# [What you are asked to do]
Continue the article on Nick Lowe's song "So It Goes" from the point where it stops.

# [Source document]
+++++
"So It Goes" is a song written and recorded by Nick Lowe in 1976. The single was Nick Lowe’s solo debut following his departure from Brinsley Schwarz, and was the first single released on Stiff Records.

Background
Following the demise of the band Brinsley Schwarz, Lowe had formed the ad hoc band Spick Ace & the Blue Sharks with Martin Stone of The Pink Fairies and members of Dr. Feelgood. Contractual difficulties prevented their recordings being released and despite manager Jake Riviera's efforts record companies were not interested in signing Lowe as a solo artist.

In the summer of 1976, Riviera borrowed £400 from Dr. Feelgood's Lee Brilleaux and rock photographer Keith Morris and along with former Brinsley Schwarz manager Dave Robinson formed Stiff Records. Stiff gave Lowe £45 to record two songs and accompanied only by drummer Steve Goulding of The Rumour recorded "So It Goes" and the B-side, “Heart of the City”. The single was released on 14 August 1976 with the catalogue number Stiff BUY1. The single was marketed through specialist shops and by mail order. Although it failed to chart, it more than recouped its investment and helped kick-start a new generation of DIY independent labels.
+++++
# [Available data]
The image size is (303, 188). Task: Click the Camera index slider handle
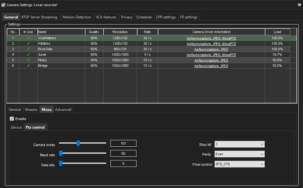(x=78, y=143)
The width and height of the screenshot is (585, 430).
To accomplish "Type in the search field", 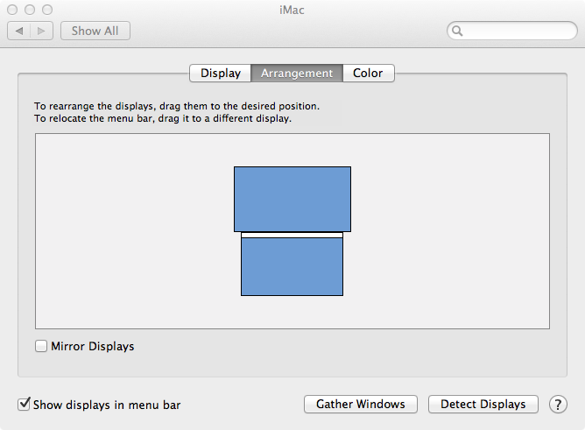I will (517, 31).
+++++
# [Answer to the exercise]
The record has the following messages in the run out grooves: "Earthlings Awake" and "Three Chord Trick Yeh".

Reception
The single was voted the fifth-best single of the year according to the New Musical Express critics poll. James Honeyman-Scott of the Pretenders cited the song, alongside Elvis Costello's "(The Angels Wanna Wear My) Red Shoes", as one of the inspirations for his jangly guitar sound. He explained, "They had this big, jangly guitar sound, which is what I'd been wanting to get into for a long while. All of a sudden the radio's on and there's this huge guitar sound coming out, like sending out a big Rickenbacker 12-string or something. And I thought, 'Ah, my time is here.' So that's what happened. And then I hooked up with the Pretenders."

The song is featured in the 1979 film Rock 'n' Roll High School (with the Ramones), the 2009 film Adventureland and in the video game Grand Theft Auto Online on the radio station Kult FM 99.1.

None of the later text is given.